パズルの国のアリス

賢者たちのチーム戦 (解答)

坂井 公(筑波大学) 題字・イラスト:斉藤重之

 最初のコンテストは,実は,偶数人からなる白駒チームの必勝である。帽子のかぶせかたがランダムならもちろんそんなことはないのだが,かぶせかたを相手チームが指定するということで状況が変わってしまい,どのチームも正答率50%を超えることがありえなくなるのだ。

 なぜだろうか。仮にスペードチーム13人がある戦略を立てたとしよう。それに対して相手チームは,スペードチーム全員に番号1か2の帽子をかぶせようと決めることができる。この場合,帽子のかぶせかたは213=8192通りある。さて,スペードのエースにかぶせる帽子を除くと,残り12人への帽子のかぶせかたは212=4096通りあり,これを見てスペードのエースは自分の帽子が奇数番か偶数番かを答えなければならない。すると戦略がどんなものであれ,自分にかぶせられる可能性のある番号1と2のうち,一方は正答で他方は誤答になる。つまり,8192通りのうち,スペードのエースが正答するのは4096通りで,誤答するのも4096通りである。これは,明らかにエースだけでなくスペード全員に当てはまる。つまり,各人は8192通りのうち,4096通りに正答し,4096通りに誤答する。よって8192通りすべてを考えたとき,戦略にかかわらず,合計正答数は4096×13=53248である。ということは,8192通りの中には必ず正答率が50%以下になるかぶせかたが存在するということだ。というのは,どんなかぶせかたでも7人以上が正答するなら,合計正答回数は8192×7=57344以上になり,53248を超えてしまうからだ。
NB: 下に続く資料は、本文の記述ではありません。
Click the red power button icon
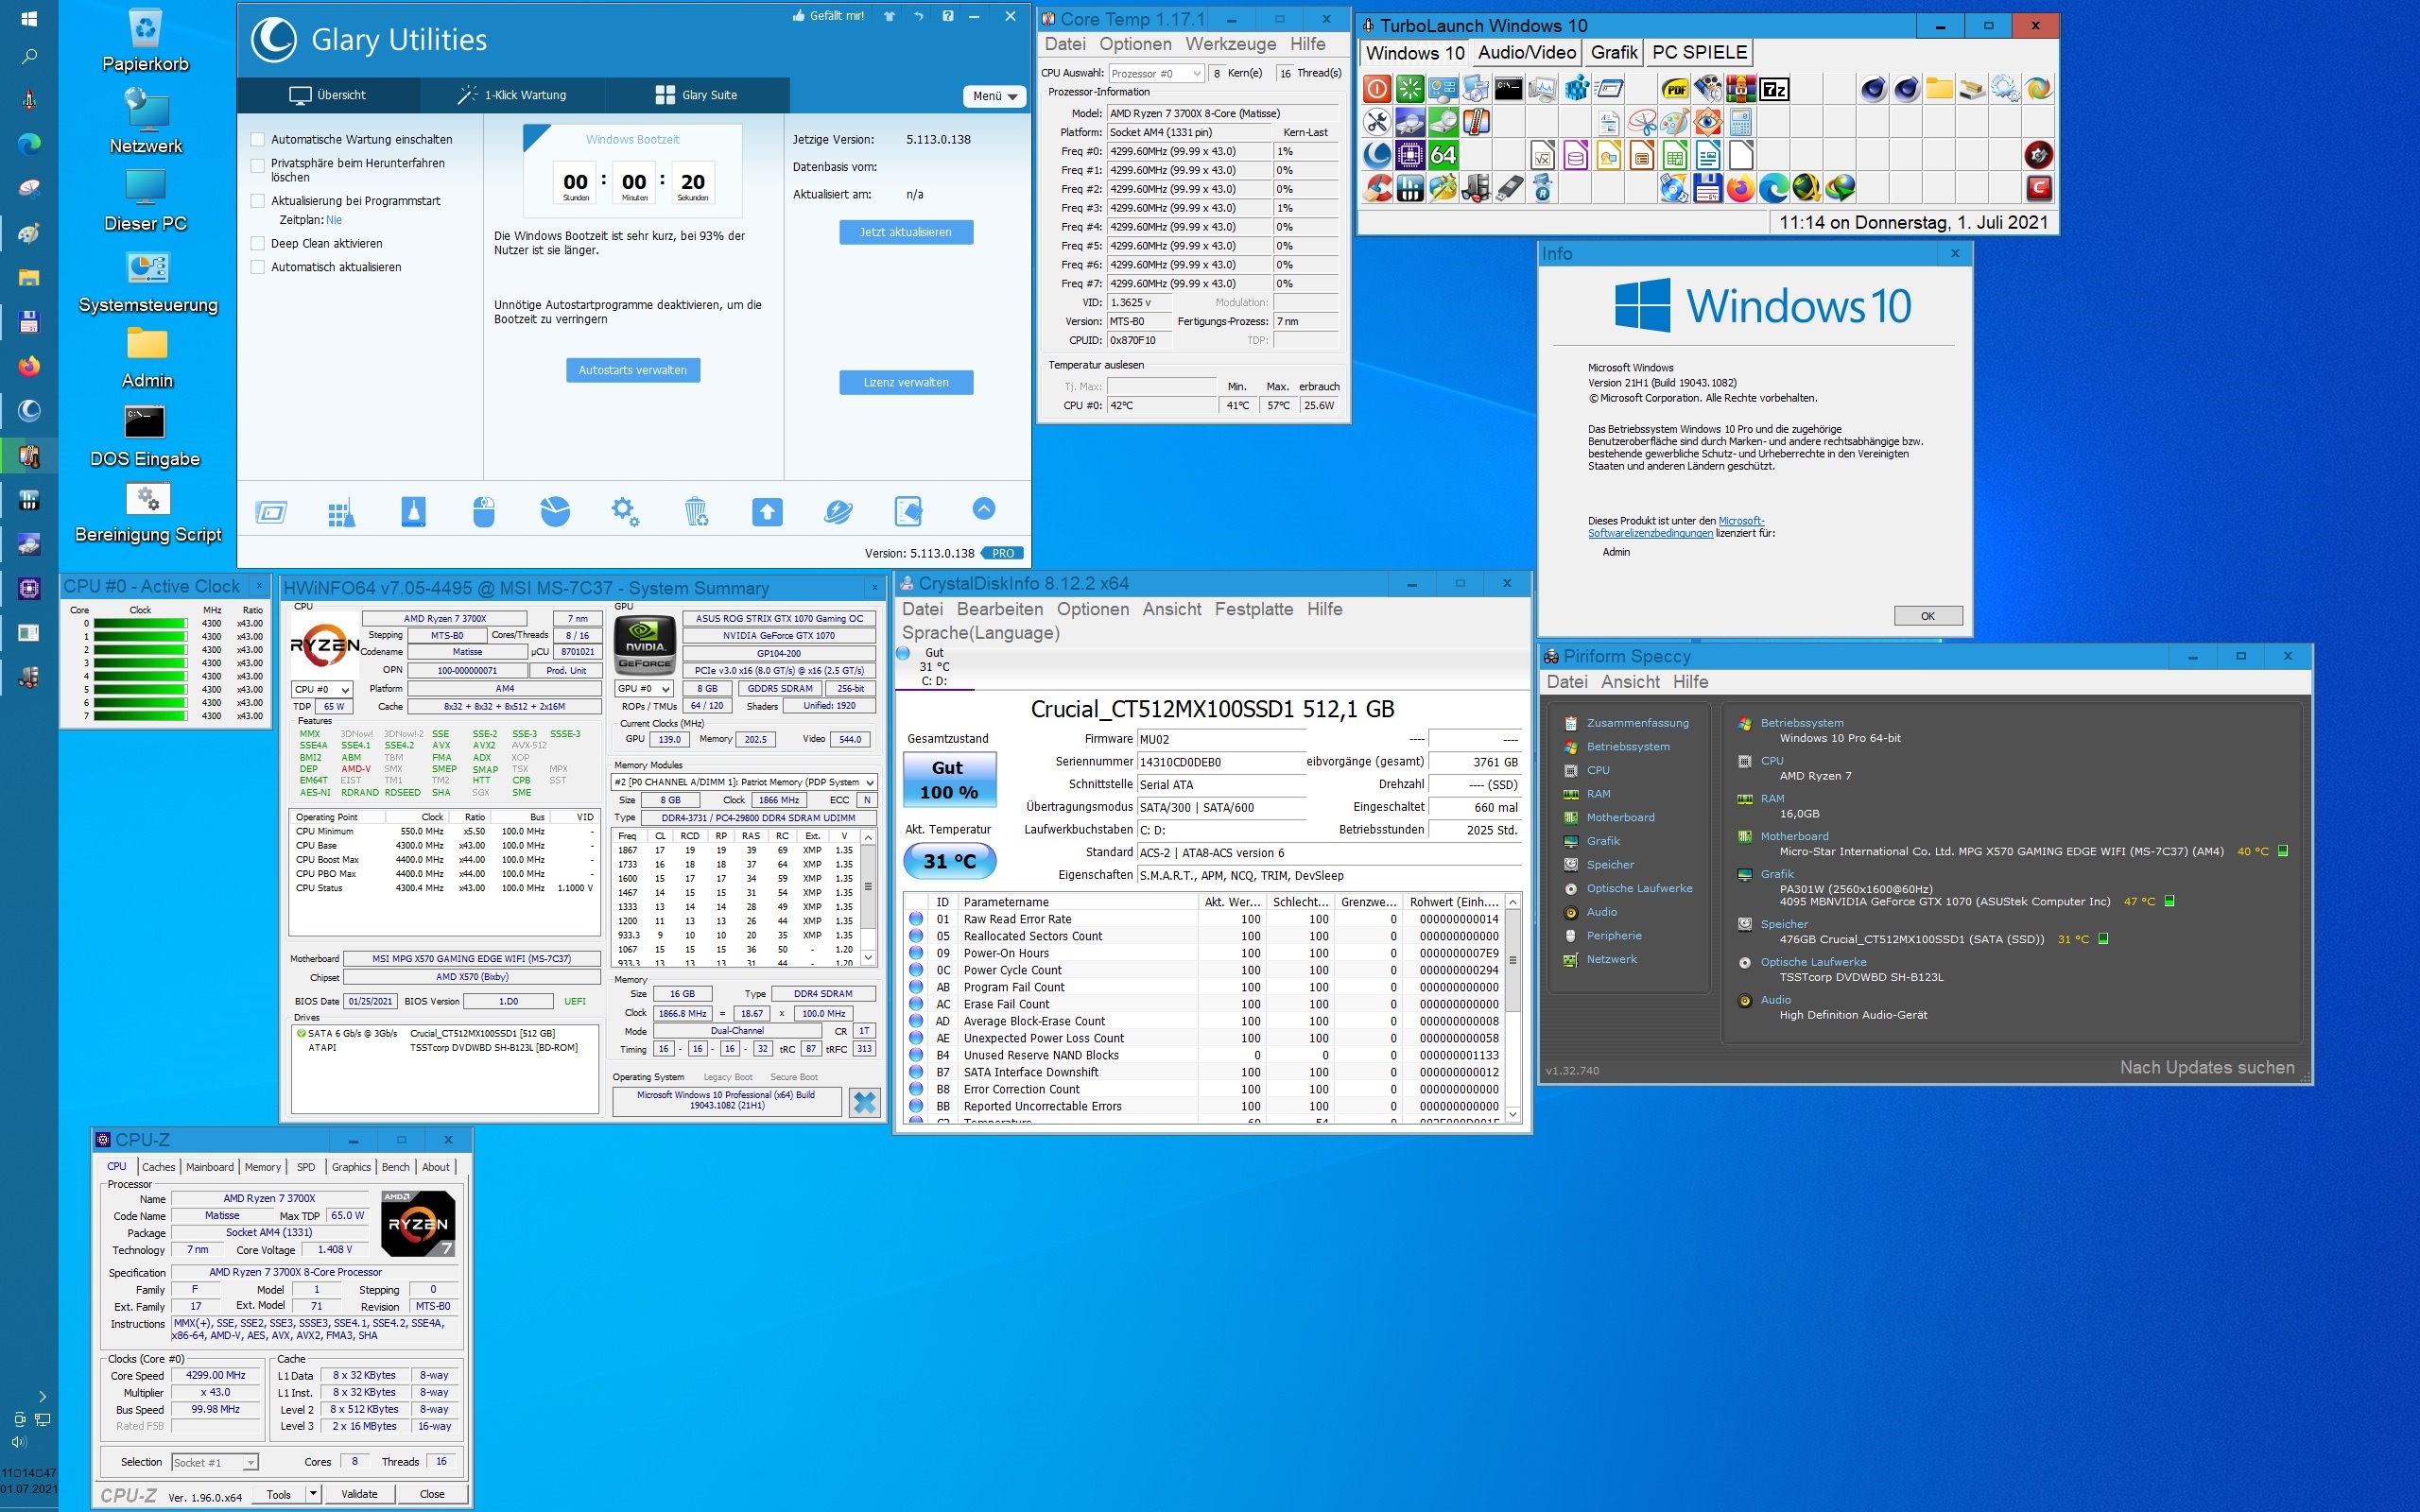 click(1377, 90)
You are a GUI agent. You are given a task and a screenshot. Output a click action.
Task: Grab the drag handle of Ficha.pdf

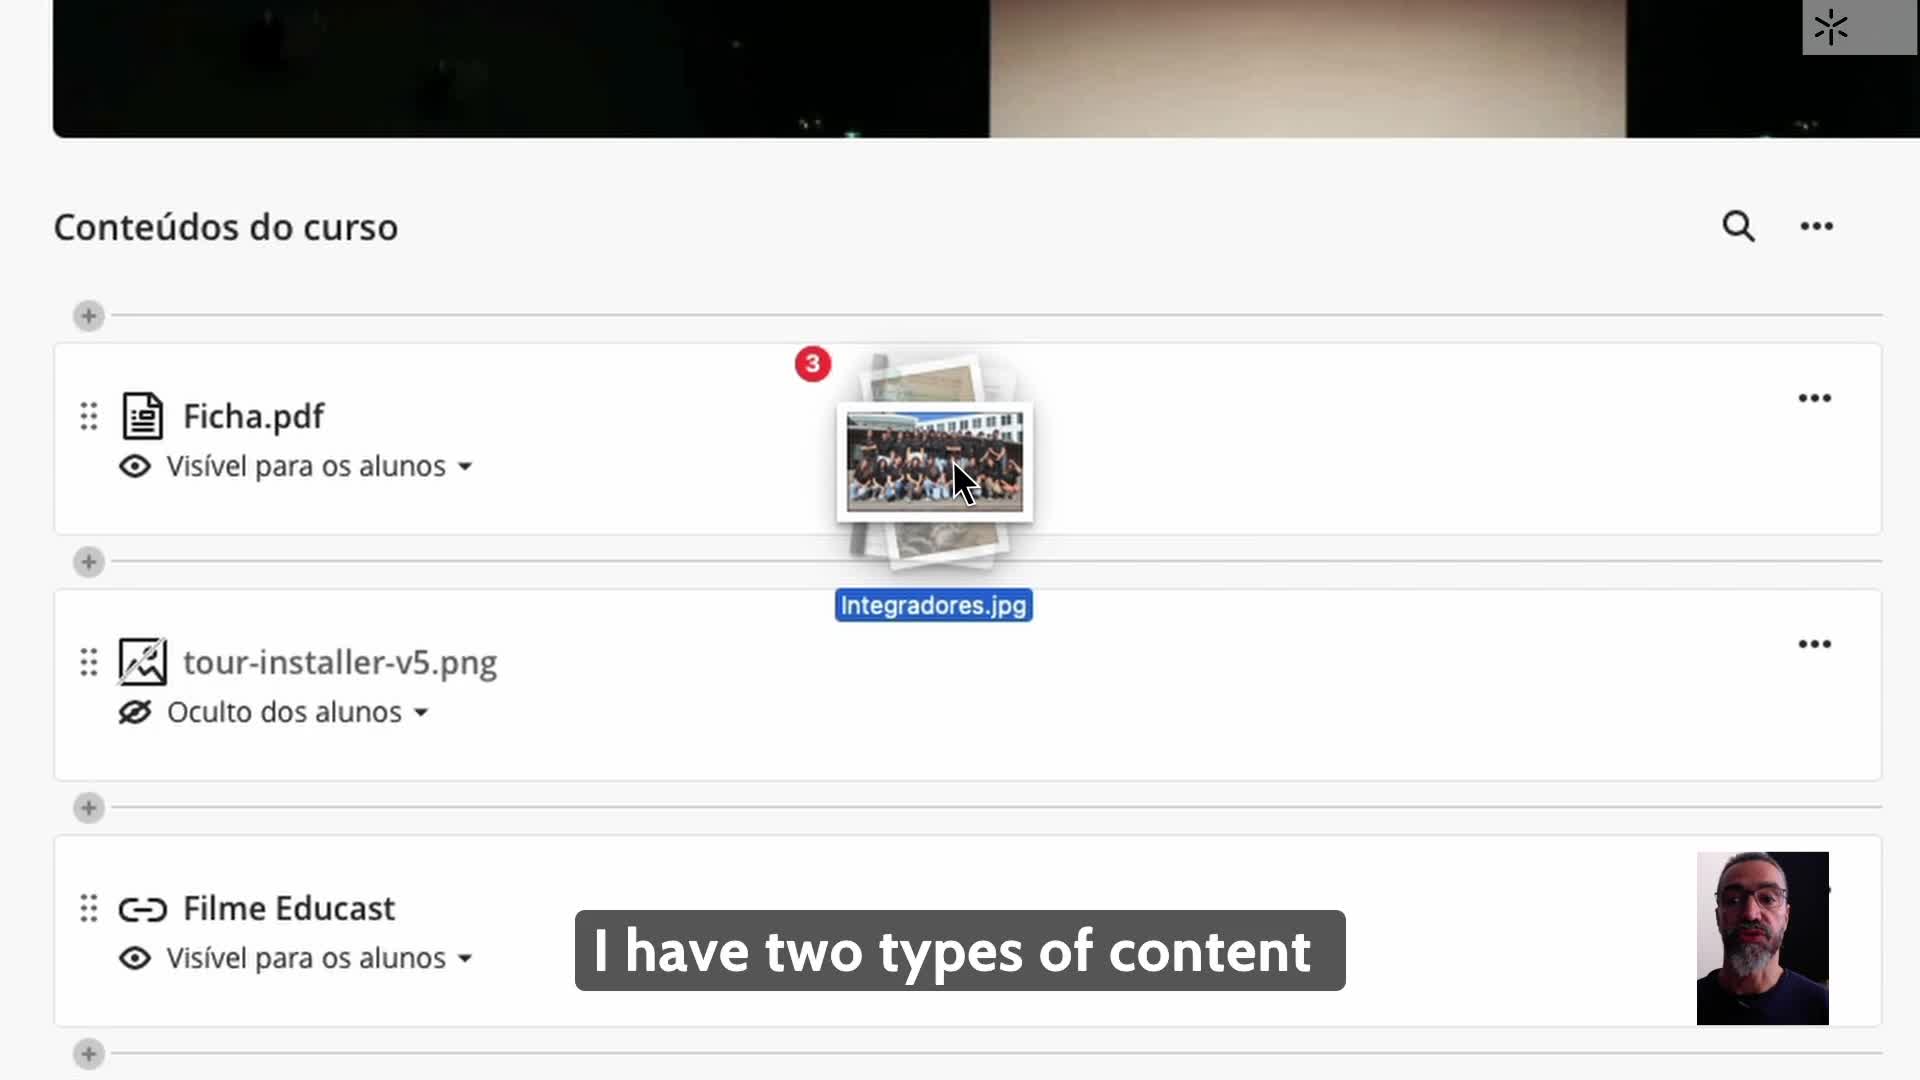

 従ってスペードチームがどんな戦略をとってこようと,相手チームは番号1と番号2の帽子をうまくかぶせることで,スペードチームの正答数を6以下に抑えることができる。6/13<0.5であるから,相手チームは自分たちの正答率を50%にできれば,この対戦に勝利でき,実は,偶数人のチームにはこれが達成できる。やり方は簡単で,チームメンバーが2人ずつペアになり,一方は自分の相方が偶数番なら「偶数」,奇数番なら「奇数」と答え,他方は反対に相方が奇数番なら「偶数」,偶数番なら「奇数」と答えるのだ。この戦略ならばかぶせかたにかかわらず,ペアのうち一方は必ず誤答し他方は必ず正答することを確認されたい。

 次の部屋での対戦だが,これも白駒チームが勝利する。理由はやはり人数だが,偶数だからではなく,スペードチームより多いからである。この場合,前しか見えないというハンディキャップにもかかわらず,後ろの人の答えを聞いた後で答えられるということを利用して,n人のチームでは,一番後ろの人を除く全員,つまりn−1人が正答する戦略があるのだ。例えば次のようなものである。

 一番後ろの人は,自分より前に奇数番が何人いるかを数え,それが奇数ならば「奇数」,偶数ならば「偶数」と答える。すると後ろから2番目の人は,その答えと自分の見ている番号中に奇数がいくつあるかということを比較することで,自分の番号の奇偶性がわかる。例えば,一番後ろの人の答えが「奇数」で,自分に見えている番号の中に奇数が偶数個しかなければ自分は奇数番である。それ以降の人も,自分の前までの「奇数」という答えの個数と自分に見えている奇数番号の個数を対比することで自分の番号の奇偶性がわかる。つまり,その合計が奇数ならば自分は奇数番であり,偶数ならば偶数番である。

 こうして,一番後ろの1人を除いて全員が確実に自分の番号の奇偶性を当てる戦略が存在するから,n人チームでは正答率(n−1)/nが保証される。一方,どんな戦略を採用しようと,一番後ろの人の答えは,前の人たちの帽子の番号だけから決めざるを得ないので,それを裏切るような帽子のかぶせかたが必ず存在し,正答率を(n−1)/n以上に上げることはできない。従って,互いに最善を尽くした場合,16人チームの正答率は15/16,13人チームの正答率は12/13となる。

参考にした本
Mathematical Puzzles:A Connoisseur's Collection(2004),
Mathematical Mind-Benders(2007) P. Winkler。
邦訳は『とっておきの数学パズル』(2011年),『続・とっておきの数学パズル』(2012年),ピーター・ウィンクラー著,坂井公・ 岩沢宏和・小副川健訳,日本評論社。